- This documentation is specific to the development of the Covered tool. For usage-specific information, please consult the Covered User's Guide which is accessible via tarball download or off of the Covered homepage.
- Welcome to Covered development! Since you are reading this document, it is assumed that you are either on the development team, looking to join the team, or are just interested in some of the "under the hood" technical details about how Covered is intended to get the job done. This document will seek to specify the overall project development plan; coding methodologies; project communication guidelines; programs/utilities needed for code development and documentation generation; the code's "big picture"; the nitty-gritty details for all structures, functions and defines; testing procedure; and some odds and ends information. This document will serve as a technical reference as well as the "Covered constitution" on programming guidelines for this project.
- But first of all, what is the purpose of this project? Covered is a Verilog code coverage analyzation utility that allows a user to examine the effectiveness of a suite of diagnostics, testing a design-under-test (DUT). The goal of Covered is to allow the user to determine the amount of verification "done-ness" by examining several metrics: line, toggle, memory, combinational logic, FSM state/state transition, and assertion coverage. Each of these metrics are useful for finding logic that is currently unexercised, bits that are not toggled on/off, memory locations that have not been written/read, untested logical conditions, untraveled state machine states and/or state transitions, and unhit OVL cover assertions. Covered is not intended to inform the user if the logic works correctly, however.
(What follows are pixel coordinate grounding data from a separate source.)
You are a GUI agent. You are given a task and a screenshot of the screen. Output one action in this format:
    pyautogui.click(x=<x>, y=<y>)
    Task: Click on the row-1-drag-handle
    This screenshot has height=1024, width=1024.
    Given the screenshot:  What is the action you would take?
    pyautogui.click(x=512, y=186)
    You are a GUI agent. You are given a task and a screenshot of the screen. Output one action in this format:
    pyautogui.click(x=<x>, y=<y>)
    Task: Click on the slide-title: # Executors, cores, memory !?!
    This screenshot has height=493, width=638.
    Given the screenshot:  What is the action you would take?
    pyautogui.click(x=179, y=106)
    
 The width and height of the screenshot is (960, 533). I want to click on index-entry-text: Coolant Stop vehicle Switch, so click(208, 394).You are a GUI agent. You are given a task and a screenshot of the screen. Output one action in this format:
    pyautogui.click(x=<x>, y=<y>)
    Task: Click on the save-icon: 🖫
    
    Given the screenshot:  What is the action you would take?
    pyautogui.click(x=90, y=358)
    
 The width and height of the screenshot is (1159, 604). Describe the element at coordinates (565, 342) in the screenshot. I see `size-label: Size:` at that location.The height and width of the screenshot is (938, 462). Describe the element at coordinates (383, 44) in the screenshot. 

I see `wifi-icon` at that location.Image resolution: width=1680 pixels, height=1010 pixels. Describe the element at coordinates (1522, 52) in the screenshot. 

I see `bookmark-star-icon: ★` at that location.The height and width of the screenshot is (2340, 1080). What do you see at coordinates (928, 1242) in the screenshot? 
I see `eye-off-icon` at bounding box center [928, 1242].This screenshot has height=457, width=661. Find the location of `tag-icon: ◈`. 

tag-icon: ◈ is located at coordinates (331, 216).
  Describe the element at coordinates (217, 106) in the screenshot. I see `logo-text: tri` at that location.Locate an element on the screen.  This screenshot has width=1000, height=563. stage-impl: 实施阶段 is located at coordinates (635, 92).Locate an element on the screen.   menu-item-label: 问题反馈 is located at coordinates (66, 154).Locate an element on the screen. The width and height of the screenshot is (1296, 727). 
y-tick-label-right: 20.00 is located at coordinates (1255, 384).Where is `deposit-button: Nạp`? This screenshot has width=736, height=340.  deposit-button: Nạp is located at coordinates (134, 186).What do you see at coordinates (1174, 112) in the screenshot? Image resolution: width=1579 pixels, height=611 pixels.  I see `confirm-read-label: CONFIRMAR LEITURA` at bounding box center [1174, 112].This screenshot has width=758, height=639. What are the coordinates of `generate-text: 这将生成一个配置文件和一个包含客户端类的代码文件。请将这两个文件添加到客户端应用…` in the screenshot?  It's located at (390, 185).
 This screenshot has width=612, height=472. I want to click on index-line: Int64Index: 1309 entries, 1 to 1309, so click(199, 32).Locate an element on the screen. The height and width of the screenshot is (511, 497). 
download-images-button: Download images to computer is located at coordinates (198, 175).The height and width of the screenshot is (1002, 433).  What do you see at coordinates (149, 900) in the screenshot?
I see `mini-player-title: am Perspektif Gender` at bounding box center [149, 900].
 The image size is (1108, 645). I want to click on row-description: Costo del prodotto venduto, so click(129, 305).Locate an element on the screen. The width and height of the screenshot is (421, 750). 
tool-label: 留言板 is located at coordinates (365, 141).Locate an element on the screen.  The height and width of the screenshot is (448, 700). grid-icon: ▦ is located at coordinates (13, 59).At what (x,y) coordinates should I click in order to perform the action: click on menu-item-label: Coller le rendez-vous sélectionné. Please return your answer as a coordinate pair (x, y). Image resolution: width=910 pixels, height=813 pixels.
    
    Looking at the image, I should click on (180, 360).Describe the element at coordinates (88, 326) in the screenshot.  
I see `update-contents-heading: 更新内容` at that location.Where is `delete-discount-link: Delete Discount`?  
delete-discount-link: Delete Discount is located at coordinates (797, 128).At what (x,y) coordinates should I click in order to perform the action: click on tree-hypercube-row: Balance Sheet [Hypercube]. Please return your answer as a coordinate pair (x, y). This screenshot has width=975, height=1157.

- The key to answering these questions about coverage is done in two ways. First, a concise summary report is generated to indicate percentages of cases for each metric that were hit (tested) or missed (untested). This quick reference can give the user a sense of how far along a testsuite is and also how useful (in terms of added coverage) a diagnostic is to the testsuite. Second, a verbose/detailed report is generated to show the user exactly what logic was not tested and potentially why it was not tested. This information is important to help the diagnostic writer understand how to test the design better.
- By using the information contained in the summary and verbose reports, a design tester can feel more confident about the effectiveness of a testsuite (as it relates to the amount of code that it tests) and they can be guided to areas of the logic that still require testing in a more focused fashion.